Comma-separated list of user roles used by QuickCase to enforce role-based ACLs.

Organisations

  • Name: app.quickcase.claims/organisations
  • Required: Yes
  • Type: JSON string

A JSON object containing the one or many organisations a user is granted access to. For each organisation identifier is defined:

  • access: one of individual (default), group or organisation
  • classification: one of public (default), private or restricted
  • group: optional string, group identifier, only required if access is group

For example, given 2 organisations 'org-1' and 'org-2':

{
"org-1": {"access": "organisation", "classification": "private"},
"org-2": {"access": "group", "classification": "public", "group": "group-1"}
}
Custom claim names

QuickCase-specific private claims are namespaced with app.quickcase.claims/ to ensure uniqueness and avoid conflicts. However, in some OIDC providers this can lead to claim names exceeding the maximum authorised length. Additionally, some OIDC providers also mandate prefixes such as custom: in front of private claim names.

In any such case, QuickCase allows for custom claim names to be defined through configuration. Please refer to the detailed QuickCase configuration for the platform of your choice to learn how.
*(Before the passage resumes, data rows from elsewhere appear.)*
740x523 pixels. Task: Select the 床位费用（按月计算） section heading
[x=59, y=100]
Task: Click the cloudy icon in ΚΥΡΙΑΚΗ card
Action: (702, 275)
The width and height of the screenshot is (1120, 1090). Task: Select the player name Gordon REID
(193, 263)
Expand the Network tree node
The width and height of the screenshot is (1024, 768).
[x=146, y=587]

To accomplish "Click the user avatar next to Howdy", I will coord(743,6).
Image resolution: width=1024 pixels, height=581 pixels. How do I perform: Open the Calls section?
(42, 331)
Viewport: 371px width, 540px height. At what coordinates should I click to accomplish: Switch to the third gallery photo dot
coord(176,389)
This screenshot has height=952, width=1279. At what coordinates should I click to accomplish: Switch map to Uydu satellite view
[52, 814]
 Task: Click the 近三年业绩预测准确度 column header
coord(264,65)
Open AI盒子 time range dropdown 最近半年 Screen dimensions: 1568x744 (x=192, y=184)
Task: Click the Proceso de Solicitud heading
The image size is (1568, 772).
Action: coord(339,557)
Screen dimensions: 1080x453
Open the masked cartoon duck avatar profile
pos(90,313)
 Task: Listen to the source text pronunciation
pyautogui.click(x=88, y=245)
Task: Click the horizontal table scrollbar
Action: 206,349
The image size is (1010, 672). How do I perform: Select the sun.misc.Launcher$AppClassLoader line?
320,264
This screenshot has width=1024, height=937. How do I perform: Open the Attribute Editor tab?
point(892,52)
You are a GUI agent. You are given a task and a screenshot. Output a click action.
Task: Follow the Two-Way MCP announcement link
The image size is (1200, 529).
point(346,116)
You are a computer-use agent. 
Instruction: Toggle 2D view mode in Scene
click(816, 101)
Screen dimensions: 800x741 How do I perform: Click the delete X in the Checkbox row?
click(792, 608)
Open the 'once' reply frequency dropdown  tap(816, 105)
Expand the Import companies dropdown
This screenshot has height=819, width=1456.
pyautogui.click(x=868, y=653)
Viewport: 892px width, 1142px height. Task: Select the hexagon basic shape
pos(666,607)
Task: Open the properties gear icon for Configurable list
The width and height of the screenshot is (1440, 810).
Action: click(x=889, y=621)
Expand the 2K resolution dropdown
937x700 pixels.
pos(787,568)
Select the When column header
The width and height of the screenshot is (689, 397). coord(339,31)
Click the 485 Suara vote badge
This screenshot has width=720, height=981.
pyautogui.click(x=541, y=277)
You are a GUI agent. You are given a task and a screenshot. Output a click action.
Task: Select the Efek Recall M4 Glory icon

As a best practice, some form of namespace should be retained for private claim names. Shorter alternatives to the namespace includes quickcase/ and qc/.

Blob storage provider

QuickCase uses external blob stores to store binary attachments such as images or PDF files.

Optional requirement

If you are not planning on storing attachments, then this requirement can be ignored.

QuickCase relies on the use of pre-signed URLs to grant time-limited permissions to upload or download attachments. This approach strikes a balance where QuickCase strong, configurable security model remains in full control of attachments permissions while leveraging efficient cloud storage services provided as a service. Like for PostgreSQL databases, this also ensure you remain fully in control of your data as it is stored in a dedicated infrastructure that you control.

The following blob stores are currently supported:

Amazon S3

With Amazon S3, attachments are stored in a S3 bucket. Access control is enforced by QuickCase using permissions described by the definitions and object metadata stored in S3. Upload and download of attachments is done directly from the user's web browser using presigned URLs.

Azure Blob Storage

With Azure, attachments are stored in an Azure Blob Storage container. Access control is enforced by QuickCase using permissions described by the definitions and blob metadata stored in Azure Blob Storage. Upload and download of attachments is done directly from the user's web browser using Shared Access Signatures.

Google Cloud Storage

With Google Cloud, attachments are stored in a Storage bucket. Access control is enforced by QuickCase using permissions described by the definitions and blob metadata stored in Google Cloud Storage. Upload and download of attachments is done directly from the user's web browser using signed URLs.

Configuration

Time-to-live of upload/download URLs as well as provider-specific settings can be define through configuration. Please refer to the detailed QuickCase configuration for the platform of your choice to learn how.